WHAT YOU HAVE TO DO:
Give everything in the data below from the line containing "You are a GUI" down to the line containing "This screenshot has" as a numbered list, leaving out blank lines.

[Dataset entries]
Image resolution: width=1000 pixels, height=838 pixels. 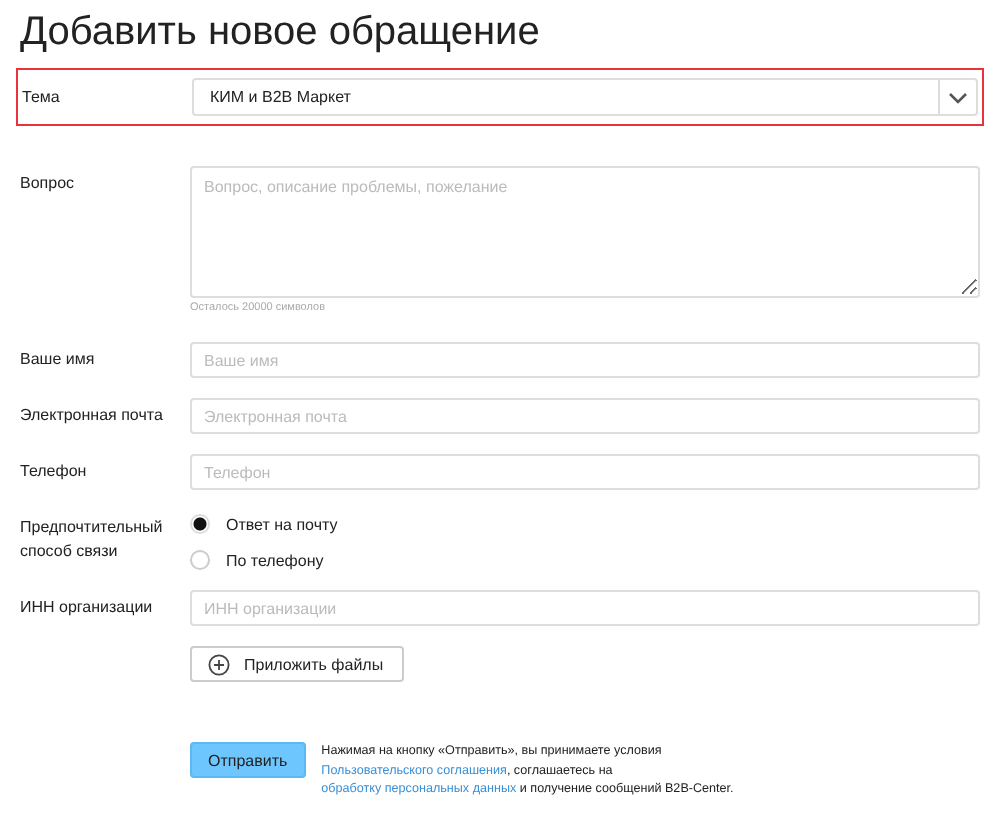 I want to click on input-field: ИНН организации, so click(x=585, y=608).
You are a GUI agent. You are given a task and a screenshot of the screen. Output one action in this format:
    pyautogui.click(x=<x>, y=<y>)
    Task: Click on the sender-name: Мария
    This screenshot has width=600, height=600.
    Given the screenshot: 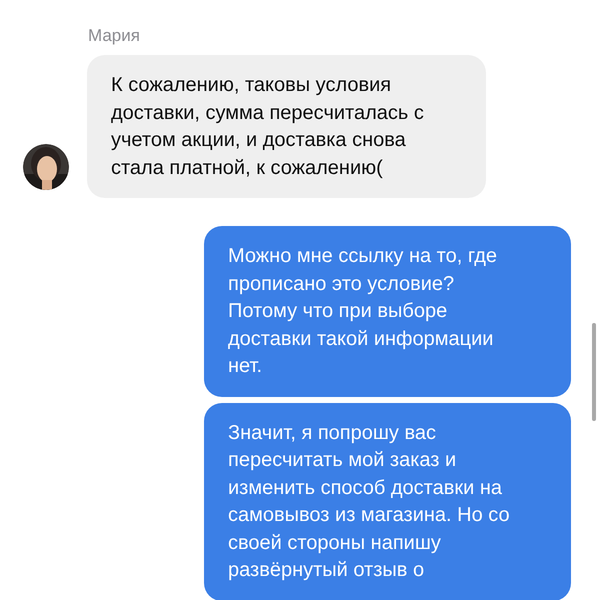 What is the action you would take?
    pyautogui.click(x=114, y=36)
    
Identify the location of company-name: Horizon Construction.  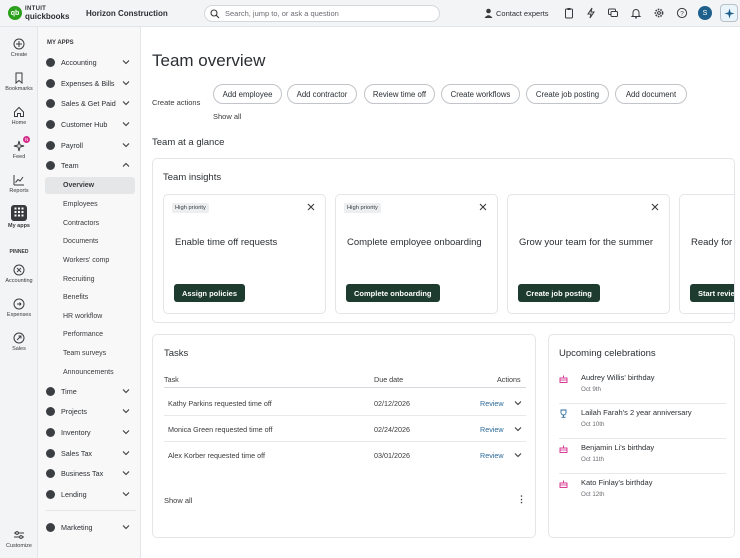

ANSWER BELOW:
1. You are a GUI agent. You are given a task and a screenshot of the screen. Output one action in this format:
2.     pyautogui.click(x=<x>, y=<y>)
3.     Task: Click on the sender-name: Мария
4.     This screenshot has width=600, height=600.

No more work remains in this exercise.